### EXERCISE BRIEF
From the entries below, copy out all lines holding "computer".

### EXERCISE DATA
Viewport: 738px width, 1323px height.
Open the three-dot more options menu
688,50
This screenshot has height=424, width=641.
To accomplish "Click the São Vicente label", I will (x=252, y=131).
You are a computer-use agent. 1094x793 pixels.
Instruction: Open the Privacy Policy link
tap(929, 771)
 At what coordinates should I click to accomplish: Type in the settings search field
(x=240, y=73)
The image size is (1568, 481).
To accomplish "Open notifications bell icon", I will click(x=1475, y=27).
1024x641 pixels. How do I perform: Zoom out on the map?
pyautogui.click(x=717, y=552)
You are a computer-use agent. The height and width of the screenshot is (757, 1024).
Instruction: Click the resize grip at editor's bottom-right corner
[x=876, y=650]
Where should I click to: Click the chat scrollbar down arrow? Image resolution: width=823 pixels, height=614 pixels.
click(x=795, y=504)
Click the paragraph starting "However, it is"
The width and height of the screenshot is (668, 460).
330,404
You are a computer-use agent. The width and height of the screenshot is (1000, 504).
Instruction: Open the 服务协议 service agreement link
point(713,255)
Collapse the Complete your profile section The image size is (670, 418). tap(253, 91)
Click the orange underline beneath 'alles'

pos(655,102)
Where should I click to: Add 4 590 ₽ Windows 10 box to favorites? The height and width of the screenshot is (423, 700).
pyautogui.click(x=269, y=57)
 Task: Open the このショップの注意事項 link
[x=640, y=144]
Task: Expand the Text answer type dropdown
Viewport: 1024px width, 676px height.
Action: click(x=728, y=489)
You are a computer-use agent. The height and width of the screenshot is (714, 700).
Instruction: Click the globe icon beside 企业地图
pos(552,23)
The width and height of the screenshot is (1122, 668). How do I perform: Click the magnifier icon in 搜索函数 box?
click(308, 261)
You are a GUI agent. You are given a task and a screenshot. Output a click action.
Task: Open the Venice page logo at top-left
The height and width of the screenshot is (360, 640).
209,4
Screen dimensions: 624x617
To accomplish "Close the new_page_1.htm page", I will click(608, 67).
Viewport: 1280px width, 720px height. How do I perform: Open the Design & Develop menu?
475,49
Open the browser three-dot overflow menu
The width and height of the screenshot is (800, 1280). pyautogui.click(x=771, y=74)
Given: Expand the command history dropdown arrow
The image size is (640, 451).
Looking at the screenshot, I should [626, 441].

### ANSWER SECTION
You are a computer-use agent. 1094x793 pixels.
You are a computer-use agent. The height and width of the screenshot is (757, 1024).
You are a computer-use agent. The width and height of the screenshot is (1000, 504).
You are a computer-use agent. The height and width of the screenshot is (714, 700).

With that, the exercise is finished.